Segment Start: THE DATA

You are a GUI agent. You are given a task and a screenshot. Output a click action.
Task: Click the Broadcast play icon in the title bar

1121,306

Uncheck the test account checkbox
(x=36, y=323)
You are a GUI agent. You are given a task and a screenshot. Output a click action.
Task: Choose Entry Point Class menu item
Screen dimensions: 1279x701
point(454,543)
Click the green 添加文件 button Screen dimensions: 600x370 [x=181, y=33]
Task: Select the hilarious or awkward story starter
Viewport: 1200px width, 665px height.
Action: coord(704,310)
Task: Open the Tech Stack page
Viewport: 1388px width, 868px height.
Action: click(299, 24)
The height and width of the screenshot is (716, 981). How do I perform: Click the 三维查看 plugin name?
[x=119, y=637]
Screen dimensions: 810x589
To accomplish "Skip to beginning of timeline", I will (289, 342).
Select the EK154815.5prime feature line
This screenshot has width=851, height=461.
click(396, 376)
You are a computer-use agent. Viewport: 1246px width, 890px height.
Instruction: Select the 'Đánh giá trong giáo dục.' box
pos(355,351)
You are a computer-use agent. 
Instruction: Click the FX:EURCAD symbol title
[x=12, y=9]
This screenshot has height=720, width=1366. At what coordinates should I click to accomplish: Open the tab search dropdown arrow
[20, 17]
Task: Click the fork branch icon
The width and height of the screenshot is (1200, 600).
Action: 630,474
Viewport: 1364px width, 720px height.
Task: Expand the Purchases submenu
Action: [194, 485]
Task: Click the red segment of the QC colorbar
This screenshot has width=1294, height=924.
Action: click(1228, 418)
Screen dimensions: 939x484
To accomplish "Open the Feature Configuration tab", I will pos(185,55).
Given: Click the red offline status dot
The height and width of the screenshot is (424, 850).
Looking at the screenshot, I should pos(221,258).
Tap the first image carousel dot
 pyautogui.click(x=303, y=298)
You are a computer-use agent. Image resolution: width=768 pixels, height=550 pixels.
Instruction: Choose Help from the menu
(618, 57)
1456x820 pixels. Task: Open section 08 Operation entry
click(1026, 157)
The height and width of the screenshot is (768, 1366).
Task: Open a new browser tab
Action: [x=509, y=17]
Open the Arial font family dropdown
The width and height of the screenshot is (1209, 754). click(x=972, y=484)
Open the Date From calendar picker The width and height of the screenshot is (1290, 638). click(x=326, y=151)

Segment End: THE DATA

- [EXERCISE]
From the line holding "1456x820 pixels. Task: Open" through the last line above, reproduce each line exactly and add nothing.

- [WRITTEN RESPONSE]
1456x820 pixels. Task: Open section 08 Operation entry
click(1026, 157)
The height and width of the screenshot is (768, 1366).
Task: Open a new browser tab
Action: [x=509, y=17]
Open the Arial font family dropdown
The width and height of the screenshot is (1209, 754). click(x=972, y=484)
Open the Date From calendar picker The width and height of the screenshot is (1290, 638). click(x=326, y=151)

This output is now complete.